Here are some of the other stories that ran in the Times Business section in recent days that we’re continuing to follow:

More money: Wells Fargo has agreed to boost its payout in a class-action settlement over unauthorized accounts to $142 million, up from the $110 million it announced just three weeks ago. The scandal-rocked bank agreed to the larger settlement after an internal report released this month showed that bank officials knew about unethical sales practices — including the creation of debit cards without customers’ authorization — as early as 2002.

New utility: Southern California Edison customers in Los Angeles County soon will have an alternative way to get their electricity — from a new government-run utility promising lower bills and easier access to clean-energy options. The Board of Supervisors unanimously approved the public energy program, which they say will help reduce power bills by as much as 5% from what customers pay Edison. Residents and businesses will have the choice to stay with Edison or join the county’s utility.

Job gains: San Francisco, Riverside and San Bernardino counties saw the largest job gains in the nation from 2014 to 2015, according to newly released data from the Census Bureau.
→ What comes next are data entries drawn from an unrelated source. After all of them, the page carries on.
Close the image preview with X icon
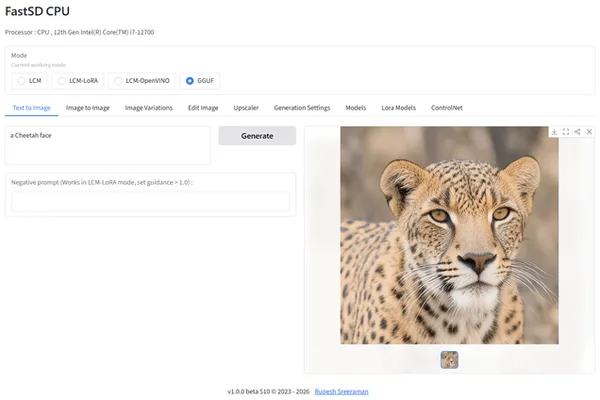 (589, 132)
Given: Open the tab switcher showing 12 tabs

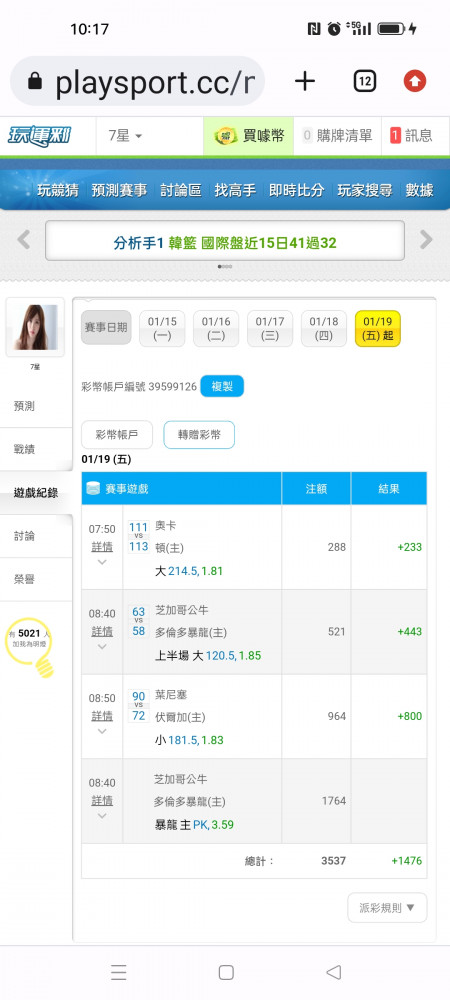Looking at the screenshot, I should point(364,81).
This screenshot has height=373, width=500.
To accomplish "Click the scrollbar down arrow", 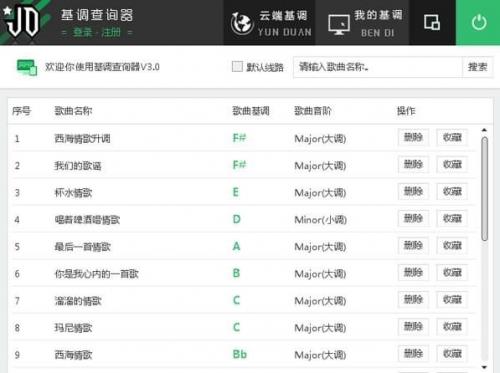I will pyautogui.click(x=484, y=367).
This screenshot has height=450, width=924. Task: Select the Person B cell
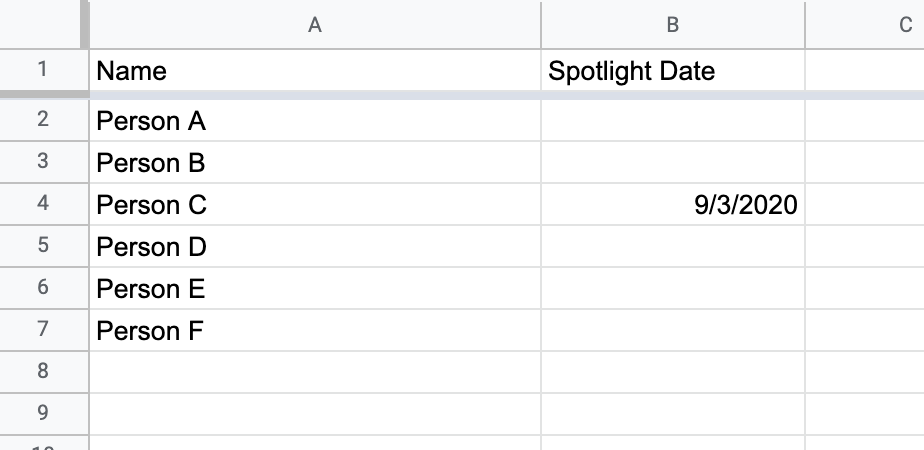(315, 163)
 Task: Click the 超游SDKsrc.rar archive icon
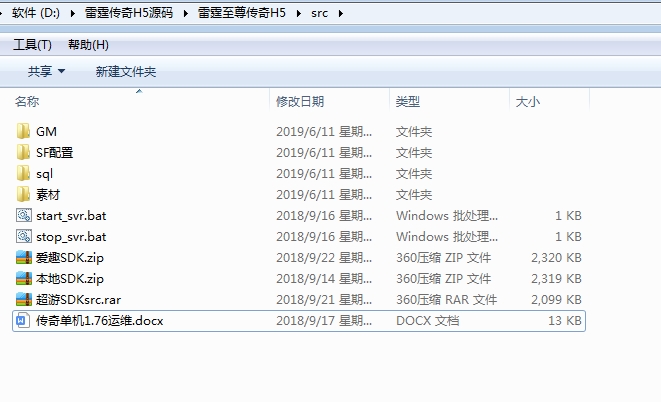click(x=24, y=300)
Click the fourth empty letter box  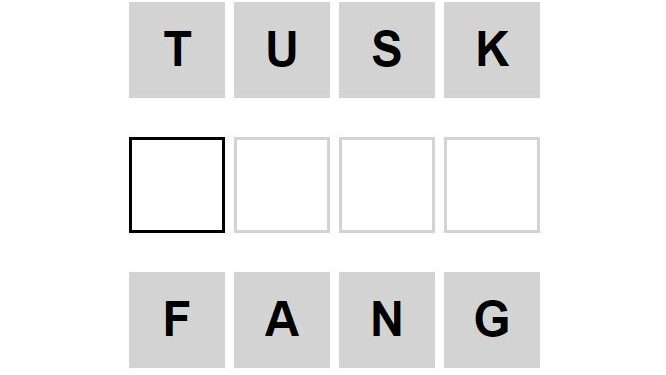[492, 185]
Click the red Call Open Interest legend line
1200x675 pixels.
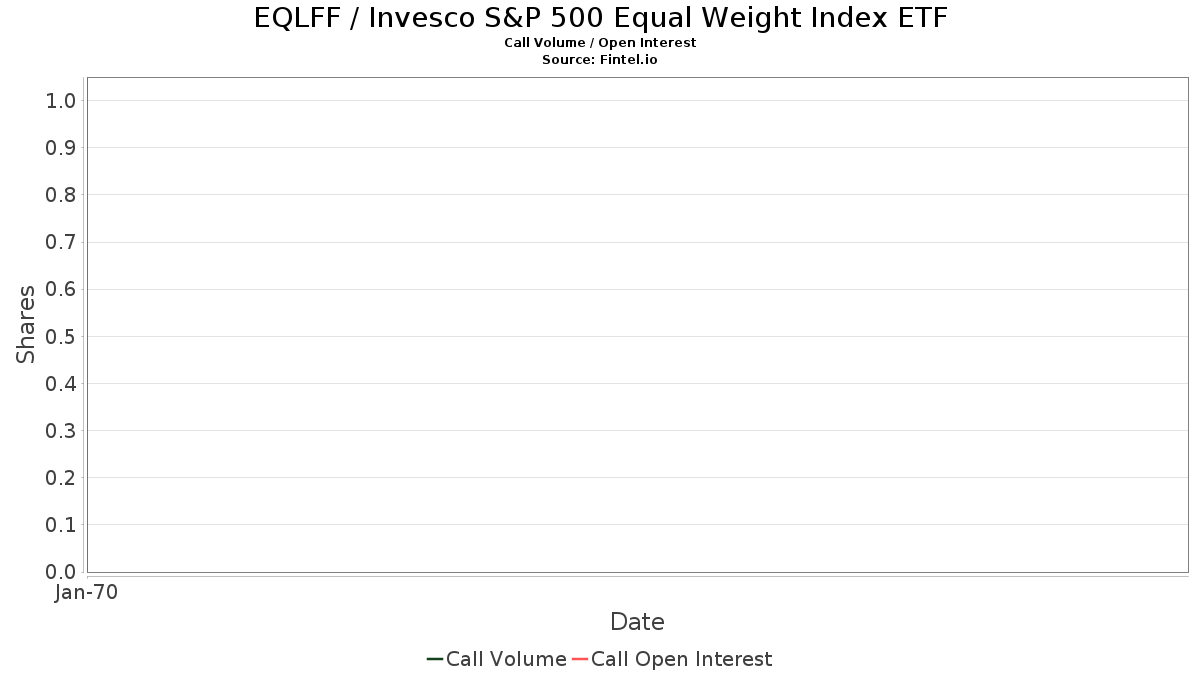(x=580, y=659)
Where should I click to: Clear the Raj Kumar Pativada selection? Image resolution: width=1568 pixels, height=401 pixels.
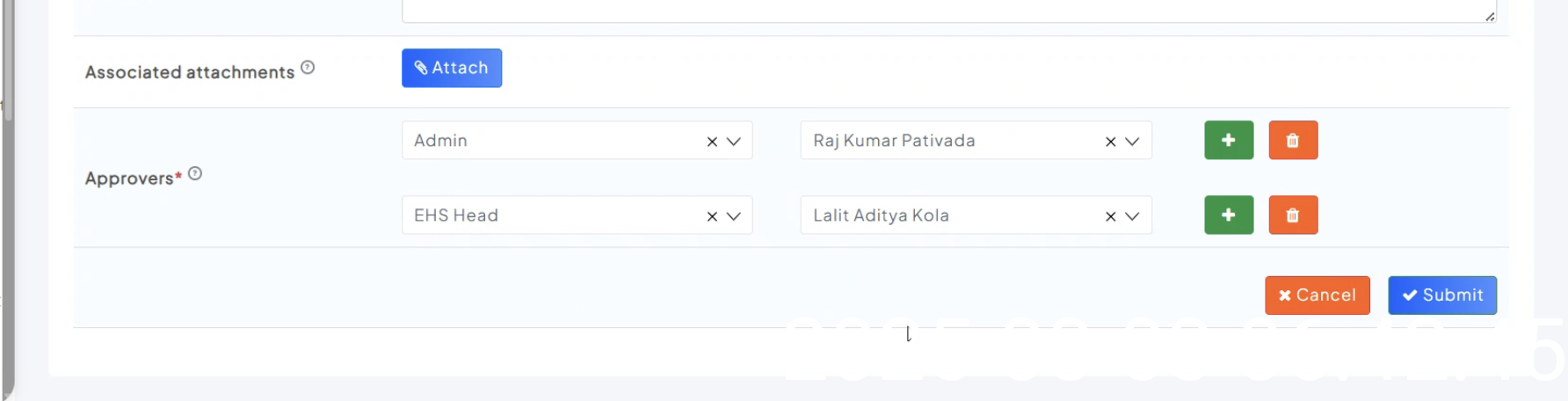tap(1110, 142)
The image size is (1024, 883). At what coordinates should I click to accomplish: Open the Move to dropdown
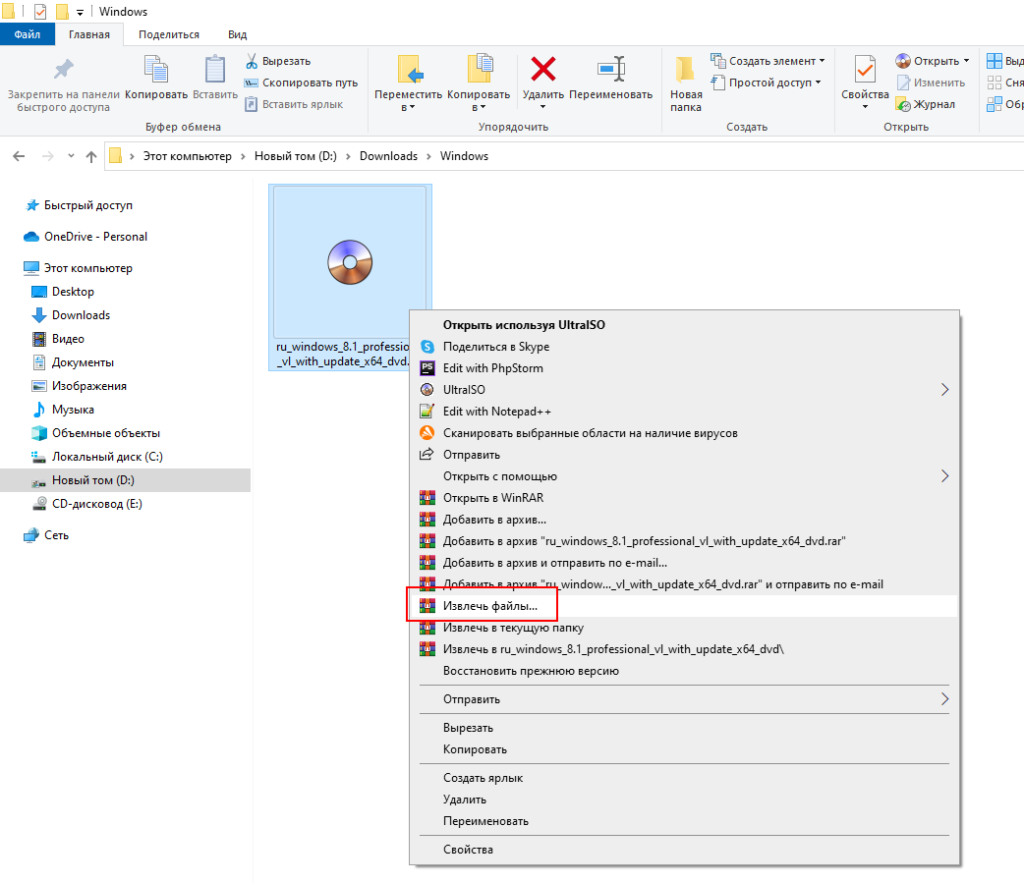408,107
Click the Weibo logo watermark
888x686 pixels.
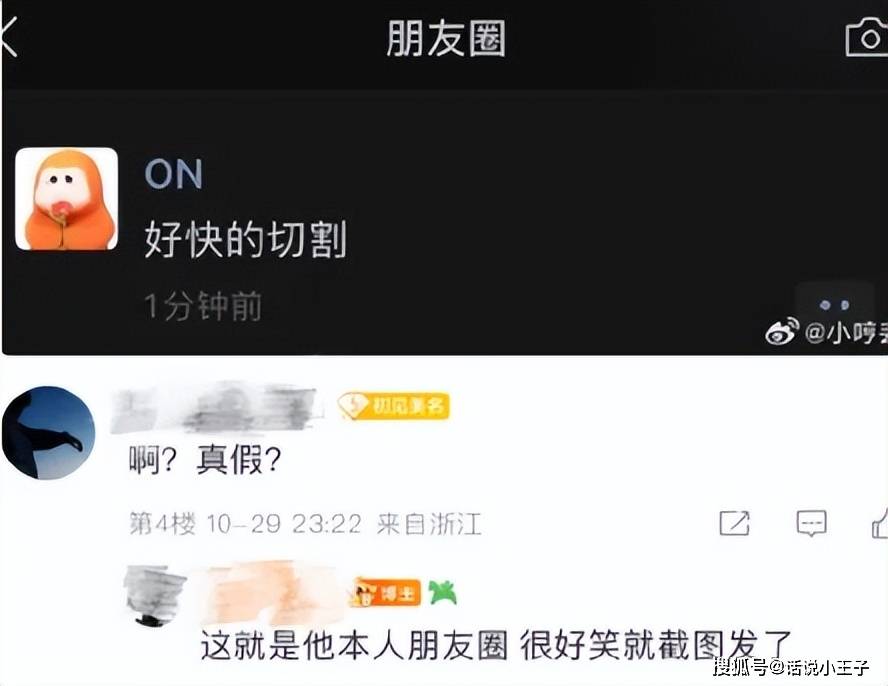coord(782,331)
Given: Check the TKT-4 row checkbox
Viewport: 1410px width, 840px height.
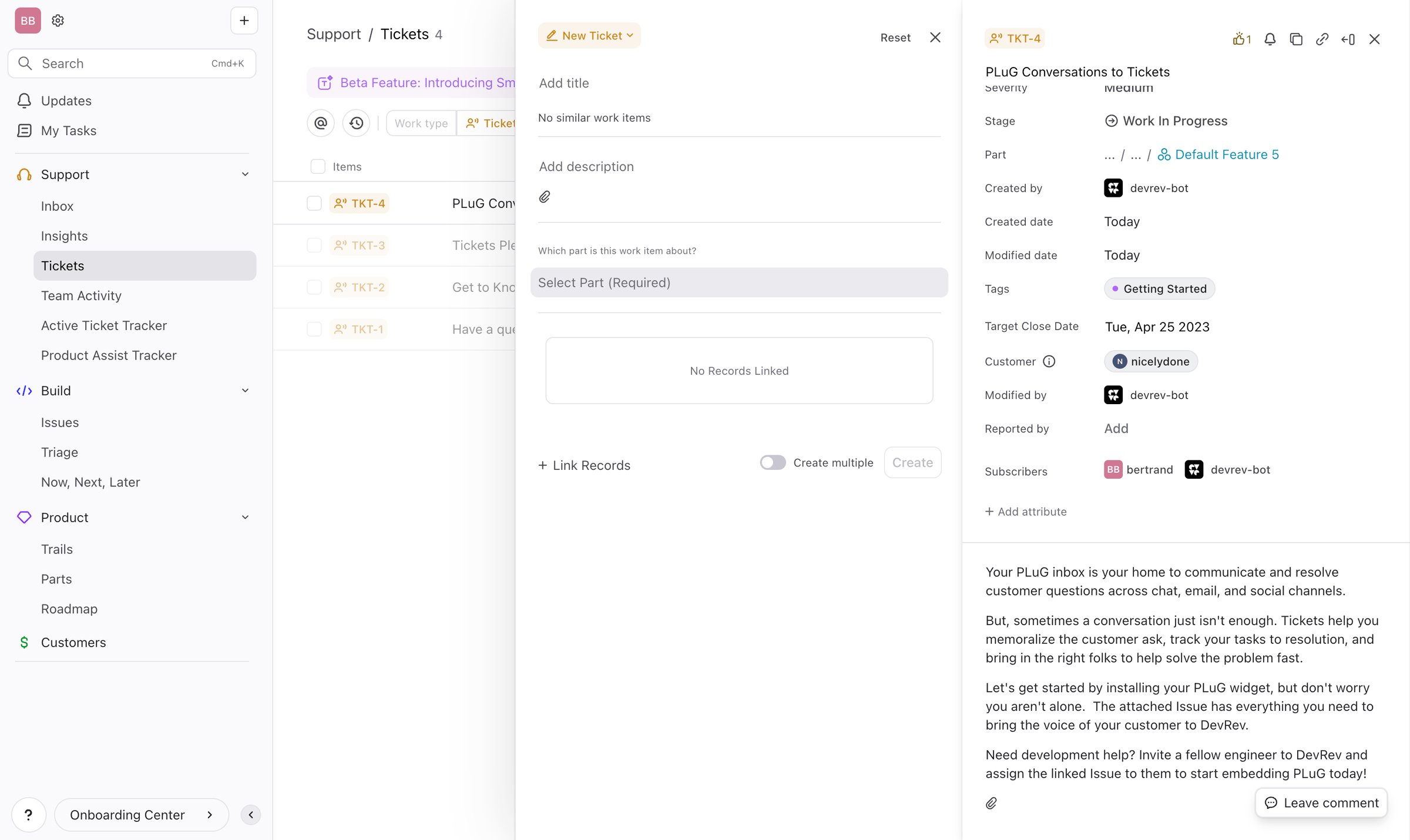Looking at the screenshot, I should pyautogui.click(x=314, y=203).
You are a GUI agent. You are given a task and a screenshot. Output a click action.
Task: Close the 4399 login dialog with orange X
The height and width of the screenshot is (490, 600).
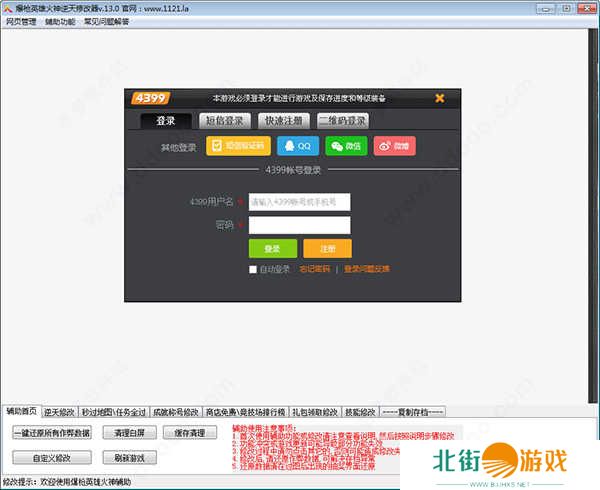pos(440,98)
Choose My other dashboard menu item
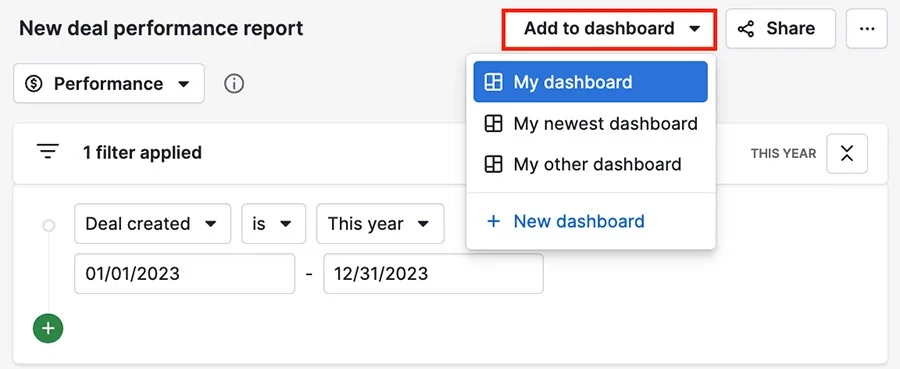This screenshot has height=369, width=900. (x=591, y=164)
Among the 50 U.S. counties with the largest workforces, San Francisco came out on top for the second year in a row with an increase of 6.6%. Riverside County was No. 2, with an increase of 4.9%, followed by San Bernardino County, with a boost of 4.4%.

Bye-bye, Bill: Bill O’Reilly has long been an imposing presence in cable news and the so-called culture wars. He helped boost Rupert Murdoch’s Fox News Channel into a $1-billion-plus-a-year business. But in the wake of his departure over allegations of sexual harassment, it remains to be seen whether the scandal would mortally wound his reputation or dent his business prospects.

Less money: There have been big changes in the local construction industry. In the span of a few decades, Los Angeles area construction went from an industry that was two-thirds white and largely unionized, to one that is overwhelmingly Latino, mostly nonunion and heavily reliant on immigrants. At the same time, the job got less lucrative. American construction workers today make $5 an hour less than they did in the early 1970s, after adjusting for inflation.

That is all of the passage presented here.